Physical verification. After physical design is completed, the layout must be fully verified to ensure correct electrical and logical functionality. Some problems found during physical verification can be tolerated if their impact on chip yield is negligible. In other cases, the layout must be changed, but these changes must be minimal and should not introduce new problems. Therefore, at this stage, layout changes are usually performed manually by experienced design engineers.
- Design rule checking (DRC) verifies that the layout meets all technology imposed constraints. DRC also verifies layer density for chemical-mechanical polishing (CMP).
- Layout vs. schematic (LVS) checking verifies the functionality of the design. From the layout, a netlist is derived and compared with the original netlist produced from logic synthesis or circuit design.
- Parasitic extraction derives electrical parameters of the layout elements from their geometric representations; with the netlist, these are used to verify the electrical characteristics of the circuit.
- Antenna rule checking seeks to prevent antenna effects, which may damage transistor gates during manufacturing plasma-etch steps through accumulation of excess charge on metal wires that are not connected to PN-junction nodes.
- Electrical rule checking (ERC) Verifies the correctness of power and ground connection, and that signal transition times (slew), capacitive loads and fanouts are appropriatelt bounded.

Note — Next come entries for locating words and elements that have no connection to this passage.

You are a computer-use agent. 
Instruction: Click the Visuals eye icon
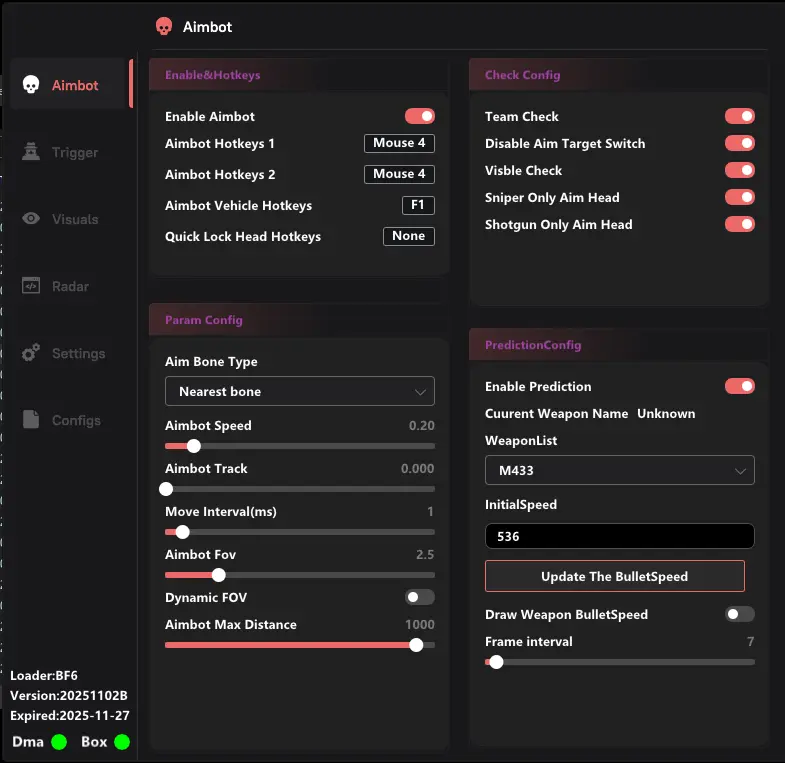(x=31, y=219)
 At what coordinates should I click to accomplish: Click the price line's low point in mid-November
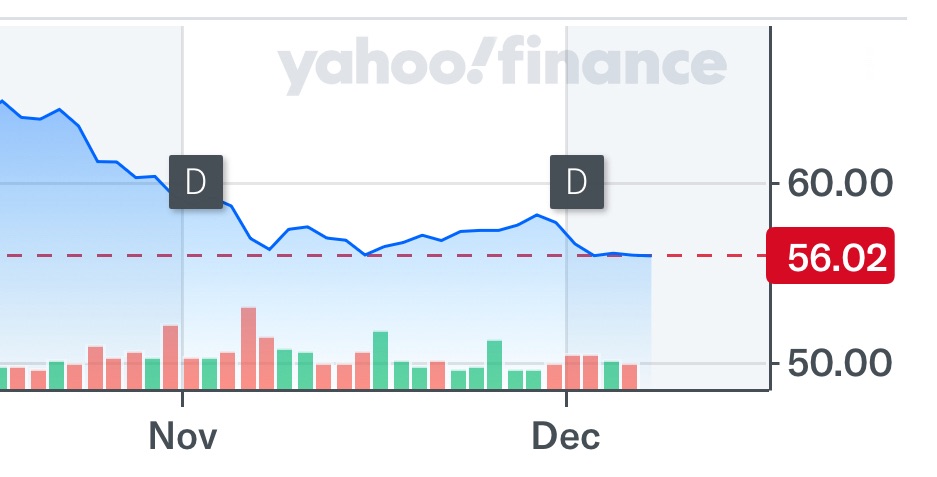point(367,254)
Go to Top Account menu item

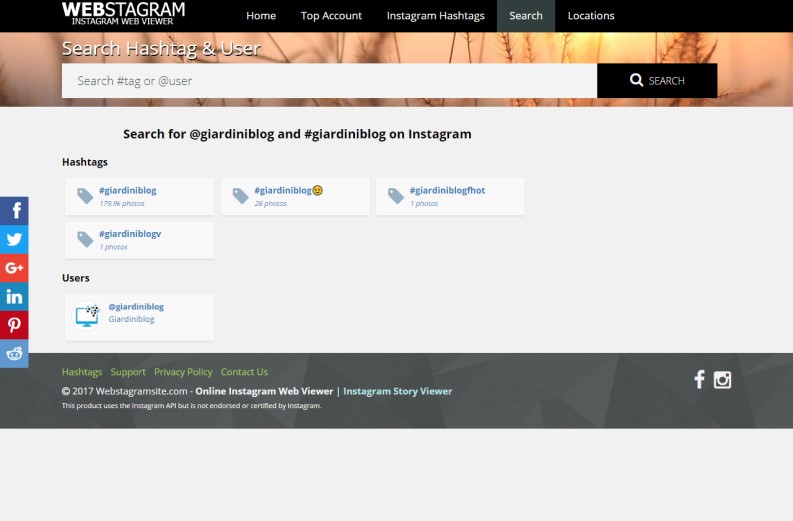coord(331,16)
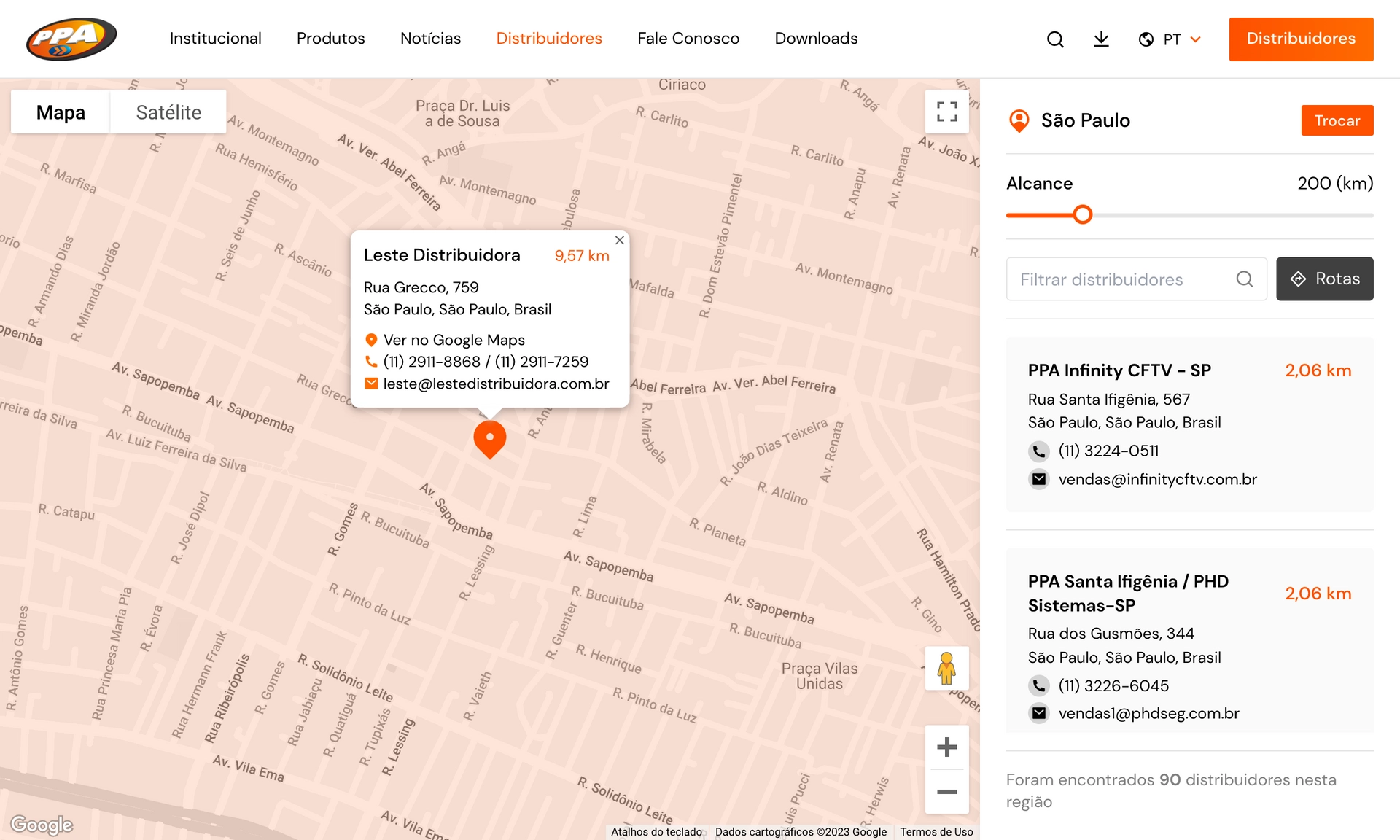The width and height of the screenshot is (1400, 840).
Task: Click orange Distribuidores header button
Action: 1301,39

Both analysis and synthesis techniques are integral to the design of VLSI circuits. Analysis typically entails the modeling of circuit parameters and signal transitions, and often involves the solution of various equations using established numerical methods. The choice of algorithms for these tasks is relatively straightforward, compared to the vast possibilities for synthesis and optimization.
Fabrication: The final DRC/LVS/ERC clean layout, usually represented in the GDSII stream format, is sent for manufacturing at a dedicated silicon foundry (fab). The handoff o fthe design to the manufacturing process is called tapeout, even though data transmission from the design team to the silicon fab no longer relies on magnetic tape. Feneration of the data for manufacturing is sometimes referred to as streaming out, reflecting the use of GDSII Stream.
As the fab, the design is patterned onto different layers using photolithographic process. Photomasks are used so that only certain patterns of silicon, specified by the layout, are exposed to a laser light source. Producing an IC requires many masks; modifying the design requires changes to some or all of the masks.
ICs are manufactured on round silicon wafers with diameters ranging from 200mm(8 inches) to 300mm (12 inches). The ICs must then be tested and labeled as either functional and defective, sometimes according to bins depending on the functional or parametric (speed, power) tests that have failed. At the end of the manufacturing process, the ICs are separated, or diced, by sawing the wafer into smaller pieces.
Packaging and Testing: After dicing, fuctional chips are typically packaged. Packaging is configured early in the design process, and reflects the application along with cost and form factor requirements. Package types include DIPs, PGSs, BGAs etc. After a die is positioned in the package cavity, its pins are connected to the package’s pins, eg., with wire bonding or solder bumps (flip-chip). The package is then sealed.
After packaging, the finished product may be tested to ensure that it meets design requirements such as function, timing and power dissipation.